Puede leer: ¿Justicia divina?
El exdiputado del PRM fue el legislador más votado en Santiago durante las pasadas elecciones, pero su trabajo legislativo fue muy pobre, por no decir nulo, probablemente porque su interés por alcanzar una curul fue el de proporcionarse inmunidad para sus actividades criminales. Lo que hasta cierto punto consiguió ya que sus colegas del PRM, mayoría en ambas cámaras legislativas, nunca movieron un dedo para sancionarlo cuando se reveló el verdadero origen de su riqueza. Y si no fuera porque en un exceso de confianza incomprensible viajó a Miami, donde fue apresado de inmediato por la DEA, a lo mejor andaría todavía por ahí como quien no ha roto nunca un plato.

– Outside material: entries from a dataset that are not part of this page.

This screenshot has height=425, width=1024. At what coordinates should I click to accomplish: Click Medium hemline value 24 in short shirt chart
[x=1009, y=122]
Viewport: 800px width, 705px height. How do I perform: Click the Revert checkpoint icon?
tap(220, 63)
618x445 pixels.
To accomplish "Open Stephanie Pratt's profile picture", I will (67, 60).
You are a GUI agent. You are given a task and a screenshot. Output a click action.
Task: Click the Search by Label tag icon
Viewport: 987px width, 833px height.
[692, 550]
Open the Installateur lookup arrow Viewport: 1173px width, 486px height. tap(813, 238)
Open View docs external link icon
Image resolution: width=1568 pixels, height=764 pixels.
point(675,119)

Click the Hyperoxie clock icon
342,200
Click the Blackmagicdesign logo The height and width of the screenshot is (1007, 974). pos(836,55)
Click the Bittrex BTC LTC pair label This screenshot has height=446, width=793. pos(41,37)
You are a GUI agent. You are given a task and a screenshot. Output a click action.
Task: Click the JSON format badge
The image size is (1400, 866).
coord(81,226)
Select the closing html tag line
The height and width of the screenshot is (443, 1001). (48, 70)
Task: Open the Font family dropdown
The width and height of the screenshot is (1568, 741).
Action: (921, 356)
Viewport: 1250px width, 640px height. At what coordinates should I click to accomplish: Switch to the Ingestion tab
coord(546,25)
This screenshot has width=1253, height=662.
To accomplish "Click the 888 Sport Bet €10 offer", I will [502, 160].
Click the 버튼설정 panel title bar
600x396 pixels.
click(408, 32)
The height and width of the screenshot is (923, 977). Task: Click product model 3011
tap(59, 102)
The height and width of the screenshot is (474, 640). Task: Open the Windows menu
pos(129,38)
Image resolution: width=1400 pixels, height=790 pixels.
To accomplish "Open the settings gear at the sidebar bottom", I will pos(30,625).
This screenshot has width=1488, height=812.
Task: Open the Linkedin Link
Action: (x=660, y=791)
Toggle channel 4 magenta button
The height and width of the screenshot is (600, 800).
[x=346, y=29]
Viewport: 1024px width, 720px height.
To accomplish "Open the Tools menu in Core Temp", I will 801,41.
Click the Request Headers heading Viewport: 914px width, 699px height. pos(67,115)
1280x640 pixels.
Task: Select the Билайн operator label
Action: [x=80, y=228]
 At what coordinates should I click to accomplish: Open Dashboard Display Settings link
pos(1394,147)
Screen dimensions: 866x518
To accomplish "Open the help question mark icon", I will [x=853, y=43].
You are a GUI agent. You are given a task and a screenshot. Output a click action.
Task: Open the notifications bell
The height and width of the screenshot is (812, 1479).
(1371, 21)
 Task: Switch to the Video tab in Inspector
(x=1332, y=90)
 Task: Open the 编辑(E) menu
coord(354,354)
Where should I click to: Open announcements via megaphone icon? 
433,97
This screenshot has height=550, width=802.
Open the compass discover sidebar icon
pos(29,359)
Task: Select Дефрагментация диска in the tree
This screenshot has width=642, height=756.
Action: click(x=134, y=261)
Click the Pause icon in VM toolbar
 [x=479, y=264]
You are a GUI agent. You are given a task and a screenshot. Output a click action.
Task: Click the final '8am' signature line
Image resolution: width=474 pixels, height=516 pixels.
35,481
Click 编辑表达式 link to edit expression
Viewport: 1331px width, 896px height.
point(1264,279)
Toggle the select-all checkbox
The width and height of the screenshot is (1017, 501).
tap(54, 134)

Esa inacción calculada y deliberada para aplicar sanciones al compañero que violó la ley, en nombre de un espíritu de cuerpo que se parece mucho a la complicidad, es lo que explica que el Congreso Nacional se haya ido convirtiendo, elecciones tras elecciones, en un refugio para los que buscan protegerse de las consecuencias de sus actividades ilegales. El hecho de que sea ahora, con el apresamiento de Miguel Gutiérrez y los legisladores que son investigados por pertenecer a una red de lavado de activos en la denominada Operación Falcón, que estemos viendo los resultados de su progresiva cualquierización simplemente quiere decir que aquellos polvos son los que han provocado el lodazal que amenaza inundar el Congreso.